Welcome to WebmasterWorld Guest from 54.145.235.72

Forum Moderators: mack

MSN Search Claims to Freeze Out Web Spam

   
7:26 pm on Jun 10, 2004 (gmt 0)

WebmasterWorld Administrator brett_tabke is a WebmasterWorld Top Contributor of All Time 10+ Year Member Top Contributors Of The Month



[pcmag.co.uk...]

In a sample of one billion web pages, Microsoft claims that eight per cent are spam.

In one case, the Microsoft researchers claim to have found a webpage in Germany that would constantly create pages filled with pieces of text that were copied from random web pages, linked to a porn site.

7:38 pm on Jun 10, 2004 (gmt 0)

WebmasterWorld Senior Member 10+ Year Member



Well, I'll reserve judgement for when I actually see it happen.

I seem to remember something about G** founders saying much the same thing a few years back as well. ;)

7:43 pm on Jun 10, 2004 (gmt 0)

WebmasterWorld Senior Member shak is a WebmasterWorld Top Contributor of All Time 10+ Year Member



In one case, the Microsoft researchers claim to have found a webpage in Germany that would constantly create pages filled with pieces of text that were copied from random web pages, linked to a porn site.

you know thats a WebmasterWorld member right?

;)

Shak

7:48 pm on Jun 10, 2004 (gmt 0)

WebmasterWorld Senior Member 10+ Year Member



In one case, the Microsoft researchers claim to have found a webpage in Germany that would constantly create pages filled with pieces of text that were copied from random web pages

Wow, bully for Microsoft researchers.

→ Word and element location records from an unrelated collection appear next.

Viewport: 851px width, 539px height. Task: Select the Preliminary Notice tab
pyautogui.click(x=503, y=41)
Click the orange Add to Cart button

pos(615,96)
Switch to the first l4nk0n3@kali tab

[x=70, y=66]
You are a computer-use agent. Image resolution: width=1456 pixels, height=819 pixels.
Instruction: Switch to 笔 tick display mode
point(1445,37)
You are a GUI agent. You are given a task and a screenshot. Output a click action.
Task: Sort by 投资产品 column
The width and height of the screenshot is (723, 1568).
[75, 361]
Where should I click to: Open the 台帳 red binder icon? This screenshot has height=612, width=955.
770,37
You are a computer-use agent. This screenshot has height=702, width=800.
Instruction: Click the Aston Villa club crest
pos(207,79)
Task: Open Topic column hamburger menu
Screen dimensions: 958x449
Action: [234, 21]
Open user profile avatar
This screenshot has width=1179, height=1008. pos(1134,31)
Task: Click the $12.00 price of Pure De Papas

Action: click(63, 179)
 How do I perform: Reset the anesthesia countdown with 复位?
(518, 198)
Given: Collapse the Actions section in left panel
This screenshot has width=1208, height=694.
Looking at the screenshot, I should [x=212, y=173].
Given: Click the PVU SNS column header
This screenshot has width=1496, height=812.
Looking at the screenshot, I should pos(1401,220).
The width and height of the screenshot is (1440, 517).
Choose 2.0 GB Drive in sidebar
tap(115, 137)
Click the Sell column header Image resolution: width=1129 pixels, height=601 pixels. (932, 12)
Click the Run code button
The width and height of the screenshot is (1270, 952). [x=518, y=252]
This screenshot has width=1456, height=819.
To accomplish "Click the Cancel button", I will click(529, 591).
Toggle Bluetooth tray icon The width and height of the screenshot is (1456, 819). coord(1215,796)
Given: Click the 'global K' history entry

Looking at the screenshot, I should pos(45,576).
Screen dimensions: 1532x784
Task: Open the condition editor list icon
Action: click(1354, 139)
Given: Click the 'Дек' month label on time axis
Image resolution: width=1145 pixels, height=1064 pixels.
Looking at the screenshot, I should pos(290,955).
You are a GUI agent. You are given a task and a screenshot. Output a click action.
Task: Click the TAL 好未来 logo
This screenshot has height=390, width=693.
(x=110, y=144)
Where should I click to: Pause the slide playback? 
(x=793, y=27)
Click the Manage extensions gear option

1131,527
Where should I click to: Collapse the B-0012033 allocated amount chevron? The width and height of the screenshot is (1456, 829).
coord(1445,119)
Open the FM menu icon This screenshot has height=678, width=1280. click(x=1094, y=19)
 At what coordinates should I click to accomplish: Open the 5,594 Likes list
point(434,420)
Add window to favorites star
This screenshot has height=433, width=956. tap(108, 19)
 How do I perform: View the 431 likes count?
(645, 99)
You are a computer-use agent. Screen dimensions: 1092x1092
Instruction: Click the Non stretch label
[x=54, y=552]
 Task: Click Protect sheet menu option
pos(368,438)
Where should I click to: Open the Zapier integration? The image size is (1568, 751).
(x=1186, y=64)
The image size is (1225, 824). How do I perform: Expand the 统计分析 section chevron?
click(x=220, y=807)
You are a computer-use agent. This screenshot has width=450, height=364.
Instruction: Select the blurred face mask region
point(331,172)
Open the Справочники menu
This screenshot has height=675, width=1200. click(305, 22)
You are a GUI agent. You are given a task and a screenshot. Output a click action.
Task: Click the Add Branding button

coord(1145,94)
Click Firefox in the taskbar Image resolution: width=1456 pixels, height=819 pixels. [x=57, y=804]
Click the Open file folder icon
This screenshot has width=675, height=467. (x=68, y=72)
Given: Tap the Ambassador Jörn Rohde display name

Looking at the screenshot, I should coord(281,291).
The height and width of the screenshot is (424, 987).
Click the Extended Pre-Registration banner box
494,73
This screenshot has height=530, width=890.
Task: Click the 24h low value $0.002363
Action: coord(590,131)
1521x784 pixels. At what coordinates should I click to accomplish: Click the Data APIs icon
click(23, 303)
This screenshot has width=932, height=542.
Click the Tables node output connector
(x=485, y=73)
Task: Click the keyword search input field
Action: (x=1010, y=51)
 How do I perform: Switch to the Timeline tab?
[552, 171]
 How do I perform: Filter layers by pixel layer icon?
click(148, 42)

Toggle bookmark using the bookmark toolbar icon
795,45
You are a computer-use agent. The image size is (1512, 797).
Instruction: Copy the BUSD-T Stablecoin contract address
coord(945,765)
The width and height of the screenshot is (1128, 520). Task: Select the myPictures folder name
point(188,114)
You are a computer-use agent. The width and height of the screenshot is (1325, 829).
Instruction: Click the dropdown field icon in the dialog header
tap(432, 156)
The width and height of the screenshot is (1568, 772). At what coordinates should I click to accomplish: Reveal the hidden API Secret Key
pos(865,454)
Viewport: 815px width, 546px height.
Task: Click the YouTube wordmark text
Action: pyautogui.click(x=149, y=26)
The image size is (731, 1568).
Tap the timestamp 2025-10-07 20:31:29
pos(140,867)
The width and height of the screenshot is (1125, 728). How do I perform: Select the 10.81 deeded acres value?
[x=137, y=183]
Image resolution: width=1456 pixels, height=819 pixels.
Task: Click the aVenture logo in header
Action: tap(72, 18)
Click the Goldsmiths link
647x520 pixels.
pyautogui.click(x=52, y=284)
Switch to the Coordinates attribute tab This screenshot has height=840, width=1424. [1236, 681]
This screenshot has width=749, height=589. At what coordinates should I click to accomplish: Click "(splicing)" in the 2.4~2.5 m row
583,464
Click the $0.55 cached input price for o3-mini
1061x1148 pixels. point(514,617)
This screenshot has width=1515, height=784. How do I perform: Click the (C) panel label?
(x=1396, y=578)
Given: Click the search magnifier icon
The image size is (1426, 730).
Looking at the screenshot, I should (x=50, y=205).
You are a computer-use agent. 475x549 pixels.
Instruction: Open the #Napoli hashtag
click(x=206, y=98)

We've been debating scraping [webmasterworld.com] ...here in WW [webmasterworld.com] for yonks now.

<off topic> PC Magazine in the UK went bust. PC Mag in the US is still operational. Strange that the URL is pcmag.co.uk. </off topic>

7:50 pm on Jun 10, 2004 (gmt 0)

WebmasterWorld Senior Member 10+ Year Member



here's part of the research on that report.

[webmasterworld.com...]

8:47 pm on Jun 10, 2004 (gmt 0)

WebmasterWorld Administrator skibum is a WebmasterWorld Top Contributor of All Time 10+ Year Member



Only 8%? Seems like a very low number, maybe more like 25-50%? or maybe they crawling a different Internet than Google.
8:52 pm on Jun 10, 2004 (gmt 0)

WebmasterWorld Senior Member essex_boy is a WebmasterWorld Top Contributor of All Time 10+ Year Member



Wicked! Depends on what they define as spam.

Would like to know just out of interest.

9:15 pm on Jun 10, 2004 (gmt 0)

WebmasterWorld Administrator webwork is a WebmasterWorld Top Contributor of All Time 10+ Year Member



8%? That's reassuring.
.
.
.
.
.
That means the other 32% flies under the radar.
10:28 pm on Jun 10, 2004 (gmt 0)

WebmasterWorld Senior Member 10+ Year Member



> means the other 32% flies under the radar

I'd bust out laughing, but you're probably 100% correct, and well, the more I consider it, the less humor I find in it.
:(

12:02 am on Jun 11, 2004 (gmt 0)

WebmasterWorld Senior Member 10+ Year Member



Read the paper and you will see that these guys are about 4-5 years behind in their studies.
12:07 am on Jun 11, 2004 (gmt 0)

WebmasterWorld Senior Member 10+ Year Member



In one case, the Microsoft researchers claim to have found a webpage in Germany that would constantly create pages filled with pieces of text that were copied from random web pages, linked to a porn site.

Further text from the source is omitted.